TASK REQUIREMENTS: What follows is a set of entries; retype all of them exactly.

GIVEN INFORMATION:
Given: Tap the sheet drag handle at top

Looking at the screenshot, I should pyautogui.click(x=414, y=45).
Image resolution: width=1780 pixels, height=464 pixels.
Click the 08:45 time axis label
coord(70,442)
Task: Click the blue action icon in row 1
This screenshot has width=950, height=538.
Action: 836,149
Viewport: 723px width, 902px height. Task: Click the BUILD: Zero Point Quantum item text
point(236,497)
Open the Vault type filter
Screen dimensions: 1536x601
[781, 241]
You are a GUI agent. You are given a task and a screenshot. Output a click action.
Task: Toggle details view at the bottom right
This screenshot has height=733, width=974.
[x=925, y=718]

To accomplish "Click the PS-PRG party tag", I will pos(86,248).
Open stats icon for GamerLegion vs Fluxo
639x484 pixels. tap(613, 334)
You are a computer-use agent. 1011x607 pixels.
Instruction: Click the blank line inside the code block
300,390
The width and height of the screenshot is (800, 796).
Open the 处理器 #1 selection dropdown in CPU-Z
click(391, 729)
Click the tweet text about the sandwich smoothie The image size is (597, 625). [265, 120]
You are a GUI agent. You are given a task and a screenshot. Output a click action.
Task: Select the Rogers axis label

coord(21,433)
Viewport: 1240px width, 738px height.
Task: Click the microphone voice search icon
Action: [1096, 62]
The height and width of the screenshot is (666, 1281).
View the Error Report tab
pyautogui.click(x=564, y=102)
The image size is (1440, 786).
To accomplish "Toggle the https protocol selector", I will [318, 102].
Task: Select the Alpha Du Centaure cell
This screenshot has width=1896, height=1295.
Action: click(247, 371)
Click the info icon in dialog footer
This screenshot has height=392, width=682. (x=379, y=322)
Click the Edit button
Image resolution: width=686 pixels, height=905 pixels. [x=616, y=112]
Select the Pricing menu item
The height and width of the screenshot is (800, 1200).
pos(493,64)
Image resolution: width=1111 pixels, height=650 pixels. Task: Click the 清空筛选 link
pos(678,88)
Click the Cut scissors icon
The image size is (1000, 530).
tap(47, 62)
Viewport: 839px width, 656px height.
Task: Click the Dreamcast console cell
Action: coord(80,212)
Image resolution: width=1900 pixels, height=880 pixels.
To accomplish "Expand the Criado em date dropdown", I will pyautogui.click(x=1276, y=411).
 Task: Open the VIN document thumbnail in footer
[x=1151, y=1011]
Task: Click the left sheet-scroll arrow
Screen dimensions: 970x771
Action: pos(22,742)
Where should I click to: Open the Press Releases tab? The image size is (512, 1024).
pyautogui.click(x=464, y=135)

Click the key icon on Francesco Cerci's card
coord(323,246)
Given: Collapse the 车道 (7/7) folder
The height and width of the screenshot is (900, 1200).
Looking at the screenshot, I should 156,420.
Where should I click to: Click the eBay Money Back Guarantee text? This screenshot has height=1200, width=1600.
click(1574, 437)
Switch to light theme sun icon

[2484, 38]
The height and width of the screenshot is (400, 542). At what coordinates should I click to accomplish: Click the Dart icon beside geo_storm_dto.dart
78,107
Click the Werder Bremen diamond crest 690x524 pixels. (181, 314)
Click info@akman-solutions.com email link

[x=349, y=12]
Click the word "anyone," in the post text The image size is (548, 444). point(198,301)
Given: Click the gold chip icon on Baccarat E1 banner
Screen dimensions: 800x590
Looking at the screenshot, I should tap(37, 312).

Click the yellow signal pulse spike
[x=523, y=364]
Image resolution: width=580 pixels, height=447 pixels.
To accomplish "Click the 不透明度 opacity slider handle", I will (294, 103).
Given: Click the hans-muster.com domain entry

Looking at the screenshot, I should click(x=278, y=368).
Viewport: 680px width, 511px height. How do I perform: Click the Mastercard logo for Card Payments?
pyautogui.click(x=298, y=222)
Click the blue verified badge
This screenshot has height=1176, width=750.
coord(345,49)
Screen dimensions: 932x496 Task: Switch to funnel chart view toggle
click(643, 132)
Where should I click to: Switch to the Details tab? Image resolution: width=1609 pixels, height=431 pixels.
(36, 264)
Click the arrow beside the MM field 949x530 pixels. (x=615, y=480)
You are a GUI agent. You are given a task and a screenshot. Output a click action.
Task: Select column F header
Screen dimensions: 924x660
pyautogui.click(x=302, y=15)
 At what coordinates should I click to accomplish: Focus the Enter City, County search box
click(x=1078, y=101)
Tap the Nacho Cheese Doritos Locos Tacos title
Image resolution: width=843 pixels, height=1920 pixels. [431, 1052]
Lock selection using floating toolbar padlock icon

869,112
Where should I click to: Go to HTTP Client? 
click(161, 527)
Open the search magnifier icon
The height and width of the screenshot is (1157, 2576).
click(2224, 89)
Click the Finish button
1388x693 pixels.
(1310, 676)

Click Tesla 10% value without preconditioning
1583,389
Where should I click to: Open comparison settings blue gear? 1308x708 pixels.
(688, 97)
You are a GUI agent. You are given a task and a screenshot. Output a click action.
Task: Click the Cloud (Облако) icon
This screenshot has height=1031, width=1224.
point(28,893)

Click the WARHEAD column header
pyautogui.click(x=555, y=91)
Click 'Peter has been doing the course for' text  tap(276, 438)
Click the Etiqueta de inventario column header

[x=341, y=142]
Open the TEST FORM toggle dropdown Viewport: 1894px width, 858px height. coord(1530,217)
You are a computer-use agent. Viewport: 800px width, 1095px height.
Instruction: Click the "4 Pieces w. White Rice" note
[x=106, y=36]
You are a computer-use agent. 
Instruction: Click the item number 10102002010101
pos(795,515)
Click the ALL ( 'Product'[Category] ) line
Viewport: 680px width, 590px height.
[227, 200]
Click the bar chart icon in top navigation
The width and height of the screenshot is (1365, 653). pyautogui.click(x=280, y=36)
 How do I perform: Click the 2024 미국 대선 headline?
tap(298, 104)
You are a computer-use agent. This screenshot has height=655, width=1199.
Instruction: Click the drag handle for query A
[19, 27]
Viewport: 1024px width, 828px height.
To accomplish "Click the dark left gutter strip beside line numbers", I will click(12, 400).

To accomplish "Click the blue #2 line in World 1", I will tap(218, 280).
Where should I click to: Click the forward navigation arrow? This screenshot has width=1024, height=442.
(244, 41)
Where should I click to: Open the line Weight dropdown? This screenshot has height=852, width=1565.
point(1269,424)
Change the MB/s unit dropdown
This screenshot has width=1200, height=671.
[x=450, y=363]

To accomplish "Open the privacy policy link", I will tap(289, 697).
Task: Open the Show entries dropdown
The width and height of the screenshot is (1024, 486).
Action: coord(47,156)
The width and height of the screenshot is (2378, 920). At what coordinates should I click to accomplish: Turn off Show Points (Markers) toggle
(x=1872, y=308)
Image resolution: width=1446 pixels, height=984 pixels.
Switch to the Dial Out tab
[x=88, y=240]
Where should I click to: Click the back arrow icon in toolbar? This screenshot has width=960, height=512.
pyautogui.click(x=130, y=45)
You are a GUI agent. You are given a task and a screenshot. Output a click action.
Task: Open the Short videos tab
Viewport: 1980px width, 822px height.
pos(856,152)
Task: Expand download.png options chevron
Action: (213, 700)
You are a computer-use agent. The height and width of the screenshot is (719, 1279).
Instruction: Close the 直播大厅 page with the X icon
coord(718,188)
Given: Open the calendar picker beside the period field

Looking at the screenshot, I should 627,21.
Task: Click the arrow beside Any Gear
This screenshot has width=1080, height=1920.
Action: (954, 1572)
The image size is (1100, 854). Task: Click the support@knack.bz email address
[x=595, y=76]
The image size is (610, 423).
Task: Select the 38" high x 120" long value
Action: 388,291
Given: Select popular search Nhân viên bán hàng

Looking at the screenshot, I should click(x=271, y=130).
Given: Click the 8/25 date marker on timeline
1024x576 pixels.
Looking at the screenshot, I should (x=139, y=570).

RESPONSE BELOW:
Given: Tap the sheet drag handle at top

Looking at the screenshot, I should pyautogui.click(x=414, y=45).
Image resolution: width=1780 pixels, height=464 pixels.
Click the 08:45 time axis label
coord(70,442)
Task: Click the blue action icon in row 1
This screenshot has width=950, height=538.
Action: 836,149
Viewport: 723px width, 902px height. Task: Click the BUILD: Zero Point Quantum item text
point(236,497)
Open the Vault type filter
Screen dimensions: 1536x601
[781, 241]
You are a GUI agent. You are given a task and a screenshot. Output a click action.
Task: Toggle details view at the bottom right
This screenshot has height=733, width=974.
[x=925, y=718]

To accomplish "Click the PS-PRG party tag", I will pos(86,248).
Open stats icon for GamerLegion vs Fluxo
639x484 pixels. tap(613, 334)
You are a computer-use agent. 1011x607 pixels.
Instruction: Click the blank line inside the code block
300,390
The width and height of the screenshot is (800, 796).
Open the 处理器 #1 selection dropdown in CPU-Z
click(391, 729)
Click the tweet text about the sandwich smoothie The image size is (597, 625). [265, 120]
You are a GUI agent. You are given a task and a screenshot. Output a click action.
Task: Select the Rogers axis label

coord(21,433)
Viewport: 1240px width, 738px height.
Task: Click the microphone voice search icon
Action: [1096, 62]
The height and width of the screenshot is (666, 1281).
View the Error Report tab
pyautogui.click(x=564, y=102)
The image size is (1440, 786).
To accomplish "Toggle the https protocol selector", I will [318, 102].
Task: Select the Alpha Du Centaure cell
This screenshot has width=1896, height=1295.
Action: click(247, 371)
Click the info icon in dialog footer
This screenshot has height=392, width=682. (x=379, y=322)
Click the Edit button
Image resolution: width=686 pixels, height=905 pixels. [x=616, y=112]
Select the Pricing menu item
The height and width of the screenshot is (800, 1200).
pos(493,64)
Image resolution: width=1111 pixels, height=650 pixels. Task: Click the 清空筛选 link
pos(678,88)
Click the Cut scissors icon
The image size is (1000, 530).
tap(47, 62)
Viewport: 839px width, 656px height.
Task: Click the Dreamcast console cell
Action: coord(80,212)
Image resolution: width=1900 pixels, height=880 pixels.
To accomplish "Expand the Criado em date dropdown", I will pyautogui.click(x=1276, y=411).
 Task: Open the VIN document thumbnail in footer
[x=1151, y=1011]
Task: Click the left sheet-scroll arrow
Screen dimensions: 970x771
Action: pos(22,742)
Where should I click to: Open the Press Releases tab? The image size is (512, 1024).
pyautogui.click(x=464, y=135)

Click the key icon on Francesco Cerci's card
coord(323,246)
Given: Collapse the 车道 (7/7) folder
The height and width of the screenshot is (900, 1200).
Looking at the screenshot, I should 156,420.
Where should I click to: Click the eBay Money Back Guarantee text? This screenshot has height=1200, width=1600.
click(1574, 437)
Switch to light theme sun icon

[2484, 38]
The height and width of the screenshot is (400, 542). At what coordinates should I click to accomplish: Click the Dart icon beside geo_storm_dto.dart
78,107
Click the Werder Bremen diamond crest 690x524 pixels. (181, 314)
Click info@akman-solutions.com email link

[x=349, y=12]
Click the word "anyone," in the post text The image size is (548, 444). point(198,301)
Given: Click the gold chip icon on Baccarat E1 banner
Screen dimensions: 800x590
Looking at the screenshot, I should tap(37, 312).

Click the yellow signal pulse spike
[x=523, y=364]
Image resolution: width=580 pixels, height=447 pixels.
To accomplish "Click the 不透明度 opacity slider handle", I will (294, 103).
Given: Click the hans-muster.com domain entry

Looking at the screenshot, I should click(x=278, y=368).
Viewport: 680px width, 511px height. How do I perform: Click the Mastercard logo for Card Payments?
pyautogui.click(x=298, y=222)
Click the blue verified badge
This screenshot has height=1176, width=750.
coord(345,49)
Screen dimensions: 932x496 Task: Switch to funnel chart view toggle
click(643, 132)
Where should I click to: Switch to the Details tab? Image resolution: width=1609 pixels, height=431 pixels.
(36, 264)
Click the arrow beside the MM field 949x530 pixels. (x=615, y=480)
You are a GUI agent. You are given a task and a screenshot. Output a click action.
Task: Select column F header
Screen dimensions: 924x660
pyautogui.click(x=302, y=15)
 At what coordinates should I click to accomplish: Focus the Enter City, County search box
click(x=1078, y=101)
Tap the Nacho Cheese Doritos Locos Tacos title
Image resolution: width=843 pixels, height=1920 pixels. [431, 1052]
Lock selection using floating toolbar padlock icon

869,112
Where should I click to: Go to HTTP Client? 
click(161, 527)
Open the search magnifier icon
The height and width of the screenshot is (1157, 2576).
click(2224, 89)
Click the Finish button
1388x693 pixels.
(1310, 676)

Click Tesla 10% value without preconditioning
1583,389
Where should I click to: Open comparison settings blue gear? 1308x708 pixels.
(688, 97)
You are a GUI agent. You are given a task and a screenshot. Output a click action.
Task: Click the Cloud (Облако) icon
This screenshot has height=1031, width=1224.
point(28,893)

Click the WARHEAD column header
pyautogui.click(x=555, y=91)
Click 'Peter has been doing the course for' text  tap(276, 438)
Click the Etiqueta de inventario column header

[x=341, y=142]
Open the TEST FORM toggle dropdown Viewport: 1894px width, 858px height. coord(1530,217)
You are a computer-use agent. Viewport: 800px width, 1095px height.
Instruction: Click the "4 Pieces w. White Rice" note
[x=106, y=36]
You are a computer-use agent. 
Instruction: Click the item number 10102002010101
pos(795,515)
Click the ALL ( 'Product'[Category] ) line
Viewport: 680px width, 590px height.
[227, 200]
Click the bar chart icon in top navigation
The width and height of the screenshot is (1365, 653). pyautogui.click(x=280, y=36)
 How do I perform: Click the 2024 미국 대선 headline?
tap(298, 104)
You are a computer-use agent. This screenshot has height=655, width=1199.
Instruction: Click the drag handle for query A
[19, 27]
Viewport: 1024px width, 828px height.
To accomplish "Click the dark left gutter strip beside line numbers", I will click(12, 400).

To accomplish "Click the blue #2 line in World 1", I will tap(218, 280).
Where should I click to: Click the forward navigation arrow? This screenshot has width=1024, height=442.
(244, 41)
Where should I click to: Open the line Weight dropdown? This screenshot has height=852, width=1565.
point(1269,424)
Change the MB/s unit dropdown
This screenshot has width=1200, height=671.
[x=450, y=363]

To accomplish "Open the privacy policy link", I will tap(289, 697).
Task: Open the Show entries dropdown
The width and height of the screenshot is (1024, 486).
Action: coord(47,156)
The width and height of the screenshot is (2378, 920). At what coordinates should I click to accomplish: Turn off Show Points (Markers) toggle
(x=1872, y=308)
Image resolution: width=1446 pixels, height=984 pixels.
Switch to the Dial Out tab
[x=88, y=240]
Where should I click to: Click the back arrow icon in toolbar? This screenshot has width=960, height=512.
pyautogui.click(x=130, y=45)
You are a GUI agent. You are given a task and a screenshot. Output a click action.
Task: Open the Short videos tab
Viewport: 1980px width, 822px height.
pos(856,152)
Task: Expand download.png options chevron
Action: (213, 700)
You are a computer-use agent. The height and width of the screenshot is (719, 1279).
Instruction: Close the 直播大厅 page with the X icon
coord(718,188)
Given: Open the calendar picker beside the period field

Looking at the screenshot, I should 627,21.
Task: Click the arrow beside Any Gear
This screenshot has width=1080, height=1920.
Action: (954, 1572)
The image size is (1100, 854). Task: Click the support@knack.bz email address
[x=595, y=76]
The image size is (610, 423).
Task: Select the 38" high x 120" long value
Action: 388,291
Given: Select popular search Nhân viên bán hàng

Looking at the screenshot, I should click(x=271, y=130).
Given: Click the 8/25 date marker on timeline
1024x576 pixels.
Looking at the screenshot, I should (x=139, y=570).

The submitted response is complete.